It’s been an interesting couple of years at The Philadelphia Inquirer. There have been layoffs, buyouts, lawsuits, and a resignation stemming from festering discontent that finally boiled over when some poor editor published a story titled Buildings Matter, Too (which was actually a very interesting Inga Saffron read that was buried completely in the avalanche of criticism over the insensitive headline).

There’s an open revolt taking place within the newsroom as we speak, and now we’ve got an official platform for those grievances, with employees of color launching a website called “Transform the Inquirer,” which lays out the complaints with a corresponding call for action.

There are five major demands listed:

  1. We must have a seat at the table if someone will replace [former Executive Editor] Stan [Wischnowski].
  2. We must conduct a pay equity study to identify disparities by race and gender and fix them.
  3. We must undertake a comprehensive review of our coverage, past and present, and commit to more equitable treatment.
  4. We must undergo substantive training for everyone in the newsroom.
  5. We must commit to adding an editor of color to every desk in the newsroom.

 

Under each of those bullets is a progress report, of sorts, explaining where Inquirer leadership currently stands. There does not seem to be much forward movement.

Below the list of demands is a section on diversity, which reads, in part:

Many other news organizations, including the New York Times, the Washington Post, the Los Angeles Times, and all Gannett-owned papers, voluntarily publish staff demographic information as part of public diversity reports. The Inquirer has so far not done so.

We have compiled available newsroom diversity data, and we continue to call on The Inquirer to independently publish these numbers, along with audience and subscriber demographics.

These numbers only tell part of the story. For instance:

-The Inquirer has no Black and/or Latinx journalists covering health, science, and local or state politics full-time.

-The Inquirer does not have a single full-time opinion editor or writer who is a man of color.

-The Inquirer has zero investigative reporters and editors of color.

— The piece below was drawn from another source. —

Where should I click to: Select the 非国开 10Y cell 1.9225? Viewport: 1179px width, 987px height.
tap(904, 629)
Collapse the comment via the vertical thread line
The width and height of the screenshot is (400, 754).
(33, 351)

And below that is a list of graphics showing race and ethnicity demographics within the Inquirer, and how that breakdown compares to the City of Philadelphia and the eight surrounding counties.

It’s well-done and well-presented, but speaking honestly, the issue here is that the Inquirer has a lot of existing problems, namely how to keep a legacy newspaper afloat in 2020, when people get their news online, or cultivate individual feeds via social media. As such, the Inky has tried pretty much everything to generate revenue while still putting out a physical product in a day and age where you can go to Twitter to get immediate updates on what Doug Pederson said at practice. The paper still has a lot of talented people who do very good work, but consumer trends have evolved at a pace which the Inquirer hasn’t been able to match.

That’s not meant to discourage BIPOC Inquirer employees, I’m just saying that the paper has so many outstanding issues that you probably aren’t going to get what you’re looking for, at least not right away. If you want more editors of color, for instance, the Inquirer simply is not going to add those jobs in bulk, not when they’ve spent years making cuts and trying to get their financials straightened out. Opportunities are more likely to come via buyout, layoff, retirement, or somebody leaving for another job. And a lot of the older, whiter people at the newspaper are fellow union members who ain’t going anywhere, so it’s not like the NewsGuild is just going to come in and say, “old dinosaur sports editor, you’re out, we’re replacing you with a 25-year-old black man.” The newspaper might benefit from something like that, but organized labor means change often comes via attrition while linear Stan Wischnowski situations are few and far between.

But who knows? Obviously the challenge facing the Inquirer is multifaceted and perhaps there will be wholesale changes to preserve Philadelphia’s premier legacy media outlet and carry it into 21st-Century sustainability.